» Exercise aim: Pull every line containing "Information" from the data.
Start of Block
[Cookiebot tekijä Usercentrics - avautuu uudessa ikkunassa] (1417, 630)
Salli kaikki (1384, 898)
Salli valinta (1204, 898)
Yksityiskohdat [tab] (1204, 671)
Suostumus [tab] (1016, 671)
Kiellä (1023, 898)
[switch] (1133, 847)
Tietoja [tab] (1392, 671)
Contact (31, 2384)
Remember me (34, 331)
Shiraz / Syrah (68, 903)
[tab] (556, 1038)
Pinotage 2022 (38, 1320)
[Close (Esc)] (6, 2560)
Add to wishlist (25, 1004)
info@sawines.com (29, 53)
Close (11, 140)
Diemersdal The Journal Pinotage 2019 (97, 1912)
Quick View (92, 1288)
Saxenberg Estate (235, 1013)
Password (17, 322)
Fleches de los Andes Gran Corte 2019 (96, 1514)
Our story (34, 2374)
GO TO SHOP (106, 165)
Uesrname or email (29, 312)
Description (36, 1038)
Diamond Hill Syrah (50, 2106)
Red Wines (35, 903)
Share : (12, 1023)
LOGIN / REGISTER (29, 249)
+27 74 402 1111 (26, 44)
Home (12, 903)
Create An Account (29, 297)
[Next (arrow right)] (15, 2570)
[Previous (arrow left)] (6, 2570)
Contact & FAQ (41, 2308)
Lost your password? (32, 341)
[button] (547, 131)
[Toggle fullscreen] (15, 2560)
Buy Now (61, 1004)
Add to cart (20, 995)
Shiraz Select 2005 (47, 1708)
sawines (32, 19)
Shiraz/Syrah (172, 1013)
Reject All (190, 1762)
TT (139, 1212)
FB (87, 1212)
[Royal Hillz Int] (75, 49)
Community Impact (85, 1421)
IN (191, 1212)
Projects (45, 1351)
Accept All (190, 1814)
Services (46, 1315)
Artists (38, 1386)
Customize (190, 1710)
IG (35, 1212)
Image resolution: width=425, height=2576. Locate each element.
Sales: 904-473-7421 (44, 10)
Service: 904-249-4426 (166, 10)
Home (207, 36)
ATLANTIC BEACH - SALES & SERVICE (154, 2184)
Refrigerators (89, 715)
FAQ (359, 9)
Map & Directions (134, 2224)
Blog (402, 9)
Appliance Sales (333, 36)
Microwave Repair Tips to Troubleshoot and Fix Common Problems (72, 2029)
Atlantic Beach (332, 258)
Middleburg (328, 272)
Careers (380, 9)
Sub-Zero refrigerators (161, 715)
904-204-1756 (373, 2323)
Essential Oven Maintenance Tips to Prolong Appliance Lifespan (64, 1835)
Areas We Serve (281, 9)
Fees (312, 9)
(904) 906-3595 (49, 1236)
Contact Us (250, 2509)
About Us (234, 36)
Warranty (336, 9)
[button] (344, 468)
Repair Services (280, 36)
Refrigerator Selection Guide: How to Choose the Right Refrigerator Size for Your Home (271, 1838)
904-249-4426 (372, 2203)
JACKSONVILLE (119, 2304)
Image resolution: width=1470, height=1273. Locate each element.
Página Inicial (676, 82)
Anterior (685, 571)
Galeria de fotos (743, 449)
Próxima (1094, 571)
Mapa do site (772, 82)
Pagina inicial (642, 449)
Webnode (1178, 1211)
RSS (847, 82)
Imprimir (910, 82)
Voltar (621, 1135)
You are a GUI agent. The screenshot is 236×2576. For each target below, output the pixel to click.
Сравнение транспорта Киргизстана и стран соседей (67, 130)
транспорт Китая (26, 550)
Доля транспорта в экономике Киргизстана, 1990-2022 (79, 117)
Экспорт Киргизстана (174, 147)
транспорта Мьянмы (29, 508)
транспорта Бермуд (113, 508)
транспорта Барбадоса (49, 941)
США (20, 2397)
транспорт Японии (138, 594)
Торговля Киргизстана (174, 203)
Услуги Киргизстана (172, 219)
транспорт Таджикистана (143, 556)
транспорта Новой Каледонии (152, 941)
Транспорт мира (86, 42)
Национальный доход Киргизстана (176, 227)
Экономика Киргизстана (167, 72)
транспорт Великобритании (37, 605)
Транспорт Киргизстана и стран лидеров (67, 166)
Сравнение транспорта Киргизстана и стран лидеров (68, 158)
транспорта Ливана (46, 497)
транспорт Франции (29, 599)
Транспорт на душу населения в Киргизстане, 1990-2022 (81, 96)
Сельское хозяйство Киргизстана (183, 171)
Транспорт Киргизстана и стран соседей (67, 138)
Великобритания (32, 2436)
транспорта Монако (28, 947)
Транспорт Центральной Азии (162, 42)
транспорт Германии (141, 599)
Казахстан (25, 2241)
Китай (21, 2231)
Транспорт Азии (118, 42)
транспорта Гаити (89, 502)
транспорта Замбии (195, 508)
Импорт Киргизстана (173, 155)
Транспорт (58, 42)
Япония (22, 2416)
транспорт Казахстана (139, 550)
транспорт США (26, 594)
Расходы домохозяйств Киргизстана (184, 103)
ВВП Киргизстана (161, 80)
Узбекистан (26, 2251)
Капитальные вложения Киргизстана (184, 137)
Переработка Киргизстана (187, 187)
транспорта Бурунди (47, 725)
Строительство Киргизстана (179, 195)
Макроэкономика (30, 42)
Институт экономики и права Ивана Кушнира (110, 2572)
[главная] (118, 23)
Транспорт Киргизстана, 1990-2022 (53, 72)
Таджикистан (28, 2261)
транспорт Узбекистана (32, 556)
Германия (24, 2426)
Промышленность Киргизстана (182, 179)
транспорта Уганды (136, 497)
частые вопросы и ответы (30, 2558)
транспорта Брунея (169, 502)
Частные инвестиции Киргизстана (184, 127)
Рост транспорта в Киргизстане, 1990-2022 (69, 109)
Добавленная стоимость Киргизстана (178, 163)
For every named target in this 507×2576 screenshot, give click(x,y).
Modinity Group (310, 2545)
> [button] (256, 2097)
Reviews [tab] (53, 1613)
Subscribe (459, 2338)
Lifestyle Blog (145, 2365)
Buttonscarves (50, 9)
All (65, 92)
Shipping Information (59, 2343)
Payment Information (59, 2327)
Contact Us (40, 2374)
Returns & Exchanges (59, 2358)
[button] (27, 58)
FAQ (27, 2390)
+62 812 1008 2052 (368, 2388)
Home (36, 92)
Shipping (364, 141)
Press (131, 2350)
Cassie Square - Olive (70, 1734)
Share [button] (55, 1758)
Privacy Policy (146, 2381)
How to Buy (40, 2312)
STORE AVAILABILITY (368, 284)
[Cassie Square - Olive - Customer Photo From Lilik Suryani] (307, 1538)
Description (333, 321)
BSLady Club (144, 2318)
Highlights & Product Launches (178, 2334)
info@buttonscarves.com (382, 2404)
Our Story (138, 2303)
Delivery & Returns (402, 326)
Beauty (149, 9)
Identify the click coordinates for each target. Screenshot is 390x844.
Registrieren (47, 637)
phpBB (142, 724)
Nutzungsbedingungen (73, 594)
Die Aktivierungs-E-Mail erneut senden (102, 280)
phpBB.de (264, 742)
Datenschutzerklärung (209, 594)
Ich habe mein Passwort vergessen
End of Block
» Result:
Shipping Information (59, 2343)
Payment Information (59, 2327)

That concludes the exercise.